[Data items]

==========

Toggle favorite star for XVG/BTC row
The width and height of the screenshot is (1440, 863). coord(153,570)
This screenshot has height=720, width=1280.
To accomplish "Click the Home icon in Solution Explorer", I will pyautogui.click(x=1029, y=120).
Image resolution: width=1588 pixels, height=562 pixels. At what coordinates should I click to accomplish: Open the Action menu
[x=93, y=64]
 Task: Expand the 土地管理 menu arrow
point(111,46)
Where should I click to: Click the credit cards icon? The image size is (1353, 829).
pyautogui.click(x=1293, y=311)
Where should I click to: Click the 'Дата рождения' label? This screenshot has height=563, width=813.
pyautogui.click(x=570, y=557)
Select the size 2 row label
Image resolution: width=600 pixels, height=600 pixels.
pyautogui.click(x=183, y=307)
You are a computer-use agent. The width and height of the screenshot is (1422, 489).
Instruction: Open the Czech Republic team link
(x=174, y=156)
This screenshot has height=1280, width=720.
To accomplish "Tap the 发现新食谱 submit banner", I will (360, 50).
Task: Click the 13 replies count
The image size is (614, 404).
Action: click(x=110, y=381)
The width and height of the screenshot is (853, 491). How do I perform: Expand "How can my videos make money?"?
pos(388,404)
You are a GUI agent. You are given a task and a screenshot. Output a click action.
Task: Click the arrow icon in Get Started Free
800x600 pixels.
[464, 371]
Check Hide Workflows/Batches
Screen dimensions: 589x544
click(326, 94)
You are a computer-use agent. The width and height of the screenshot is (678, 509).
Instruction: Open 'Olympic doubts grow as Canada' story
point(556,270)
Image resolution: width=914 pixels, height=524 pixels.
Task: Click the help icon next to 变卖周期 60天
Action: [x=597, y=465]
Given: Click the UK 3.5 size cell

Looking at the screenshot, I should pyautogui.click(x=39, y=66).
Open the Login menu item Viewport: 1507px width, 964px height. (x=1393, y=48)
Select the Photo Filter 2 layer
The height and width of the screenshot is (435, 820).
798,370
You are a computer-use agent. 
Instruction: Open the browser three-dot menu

==========

(Task objective)
From the records above, return each line that includes "will".

(Output for this exercise)
To accomplish "Click the Home icon in Solution Explorer", I will pyautogui.click(x=1029, y=120).
To accomplish "Tap the 发现新食谱 submit banner", I will (360, 50).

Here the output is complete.